Trial got underway Tuesday for Hailey Dandurand, “the girl with the pink hair,” accused of the gruesome Dec. 7, 2017, murder of Telma Boinville at a North Shore vacation rental.
Dandurand is also accused of kidnapping Boinville along with her 8-year-old daughter, Makana Boinville Emery, who at the time told her father that the captors who taped her mouth and tied her to a bedpost in the upstairs master bedroom as the “boy with the green hair and the girl with the pink hair.”
The tape prevented her cries from being heard, but even if she did cry out, her mother would have been unable to hear her, said Deputy Prosecutor Scott Bell during his opening statement.
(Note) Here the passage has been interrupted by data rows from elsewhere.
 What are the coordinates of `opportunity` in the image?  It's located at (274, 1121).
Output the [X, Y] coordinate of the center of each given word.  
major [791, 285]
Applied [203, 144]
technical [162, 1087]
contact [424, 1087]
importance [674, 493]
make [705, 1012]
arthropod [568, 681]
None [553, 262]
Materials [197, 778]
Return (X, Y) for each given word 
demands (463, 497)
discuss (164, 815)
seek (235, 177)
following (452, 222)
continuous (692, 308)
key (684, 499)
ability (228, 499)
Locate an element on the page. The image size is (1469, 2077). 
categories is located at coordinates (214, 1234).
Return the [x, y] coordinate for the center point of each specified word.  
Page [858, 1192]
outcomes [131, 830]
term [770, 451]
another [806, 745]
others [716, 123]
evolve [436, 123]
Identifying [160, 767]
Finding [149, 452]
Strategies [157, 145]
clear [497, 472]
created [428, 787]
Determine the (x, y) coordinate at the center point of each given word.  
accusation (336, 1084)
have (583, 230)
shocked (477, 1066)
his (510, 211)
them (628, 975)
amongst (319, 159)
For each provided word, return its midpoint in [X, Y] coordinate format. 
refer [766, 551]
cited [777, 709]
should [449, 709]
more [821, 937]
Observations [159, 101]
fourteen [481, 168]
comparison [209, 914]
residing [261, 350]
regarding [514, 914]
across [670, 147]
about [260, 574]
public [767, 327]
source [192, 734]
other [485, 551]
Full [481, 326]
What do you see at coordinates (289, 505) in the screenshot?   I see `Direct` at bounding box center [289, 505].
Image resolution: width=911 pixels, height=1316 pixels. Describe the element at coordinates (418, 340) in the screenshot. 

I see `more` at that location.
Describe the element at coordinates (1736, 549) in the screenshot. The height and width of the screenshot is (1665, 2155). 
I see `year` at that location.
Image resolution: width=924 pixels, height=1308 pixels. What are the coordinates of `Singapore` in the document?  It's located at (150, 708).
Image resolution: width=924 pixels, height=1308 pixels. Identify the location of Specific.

Boinville was lying downstairs in a pool of blood, her hands and feet hogtied together, a garbage bag over her head, which had been “cleaved open by a machete.”
Bell said Dandurand and her then-boyfriend, Stephen Brown, had broken into the vacation rental when Boinville, who had gone to do some touch-up cleaning before guests were to arrive at 3 p.m., interrupted them.
The girl’s father, Kevin Emery, spread the description on social media, and a photo of Dandurand and Brown surfaced. “Makana immediately identified they were the two,” Bell said.
Her pink hair replaced by black, Dandurand appeared for trial Tuesday donning a gray, long-sleeved knit dress and black face mask.
Bell said it was Dandurand who used Boinville’s debit card at a Taco Bell and Walmart in the Mililani Town Center; wore Boinville’s earrings made for her by her husband; and was seen wearing Makana’s backpack. A witness saw her getting out of Boinville’s family pickup truck at the town center, where community members and police found them.
Boinville’s DNA was found on Dandurand’s feet and left hand, and fingerprints were found on an upstairs window louver and a candy wrapper; her DNA was all over Brown’s hands and clothing.
Her lawyer, Barry Sooalo, said his client was 20 years old and homeless, living on the beach with her 23-year-old boyfriend. She admits to burglarizing the home to get food but denies all other charges.
“The person who killed her has
already been convicted of killing Telma Boinville,” namely Brown, and Brown forcefully removed Makana and tied her up, Sooalo said.
He said Dandurand was attending Kapiolani Community College in August 2017 when she met Brown — her first love — and found him attractive and interesting.
Danduran’s attorneys are shifting all the blame to Brown, saying court documents show he physically abused Dandurand, and “browbeat her mercilessly, brutally, in the weeks preceding” the murder.
Sooalo helped Dandurand file a petition for a restraining order in May 27, 2020, 2-1/2 years after the crimes occurred and while Brown was already in custody in the murder and kidnappings. Judge Natasha Shaw issued a 10-year protective order.
He alleges that Brown slammed a machete near Dandurand’s head. “She understood what it meant: ‘If you don’t comply, you may be next.’”
Brown is awaiting
sentencing in August. He was tried and convicted Jan. 20 of second-degree murder, two counts of kidnapping and burglary.
At his own trial, Brown claimed Dandurand was the mastermind of the murder and other crimes. He admitted to the kidnappings and burglary, helping to tie Boinville and taking her daughter from their truck and into the house at Dandurand’s direction. But he claimed he was shocked when he came into the house and discovered Boinville’s bloody body.
The state said in Brown’s trial that the number of weapons suggested two people were involved in the stabbing and assault, including a machete, metal meat tenderizing tool, a bat and knives.
Sooalo said Brown was in the kitchen when Boinville entered and startled him, so he “overpowered her, caused her physical injuries and
ultimately murdered her.”
Sooalo said Dandurand comes from a good family in Bend, Ore, and that her mother is a school principal and father is hardworking. Her parents were in attendance at trial along with her grandmother.
In contrast, he said Brown “bounced around between homes; his parents didn’t want him,” and was living on the streets of Waikiki.
Sooalo said Dandurand invited him to live with her in a single-family home she shared with her brother and other students, but the roommates wanted him out of the house, so she followed Brown.
Boinville’s friends, who sat through the Brown trial, have come again to support her family and her memory, despite having to look at photos of her mutilated body, which elicited painful emotions and tears.